**CONSIGNE 1**. D'après l'extrait fourni, en quelle année la thèse d'A. Prost a-t-elle été publiée ?

Pour une nouvelle histoire des anciens combattants de la Grande Guerre

 

En France, il est impossible de parler des anciens combattants de la Première Guerre mondiale sans évoquer la magistrale thèse d’A. Prost1. Mais, outre que celle-ci est publiée en 1977, ce qui commence tout de même à dater, force est de constater qu’elle n’est pas sans prolongements possibles. Ainsi, il nous semble nécessaire de produire un certain nombre d’études de cas nous permettant de mieux comprendre le vécu, au quotidien ou presque, des sections locales de ces associations, le monde combattant étant en définitive indissociable de cette société villageoise qui se trouve en pleine mutation au cours des années 1920-1930. Plus encore, ce champs historiographique doit être replacé dans le questionnement portant plus largement sur les sorties de guerre, voire même les entrées en paix2. Exposer ceci n’est pas faire injure au maître qu’est A. Prost mais, bien au contraire, souligner combien ses réflexions sont fondatrices et méritent d’être poursuivies. En France, un certain nombre de jeunes chercheurs ont ces dernières années décidé d’embrayer ce pas, et l’on pense notamment aux passionnants travaux de C. Collard sur l’école de reconversion professionnelle de Rennes3. Mais l’ouvrage que publient D. Swift et O. Wilkinson chez Routledge, dans la prestigieuse collection Studies of First World War, montre que l’inspiration doit également venir des îles Britanniques4.

**DONNÉES**.
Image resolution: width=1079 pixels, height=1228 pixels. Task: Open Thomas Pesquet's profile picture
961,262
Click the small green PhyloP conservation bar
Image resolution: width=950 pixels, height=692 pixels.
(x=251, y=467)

**CONSIGNE 2**. Réécris toutes les lignes des données en liste JSON de chaînes, avec une chaîne par ligne et sans les lignes vides.

**RÉSULTAT 1**. En 1977.

**RÉSULTAT 2**.
[
  "Image resolution: width=1079 pixels, height=1228 pixels. Task: Open Thomas Pesquet's profile picture",
  "961,262",
  "Click the small green PhyloP conservation bar",
  "Image resolution: width=950 pixels, height=692 pixels.",
  "(x=251, y=467)"
]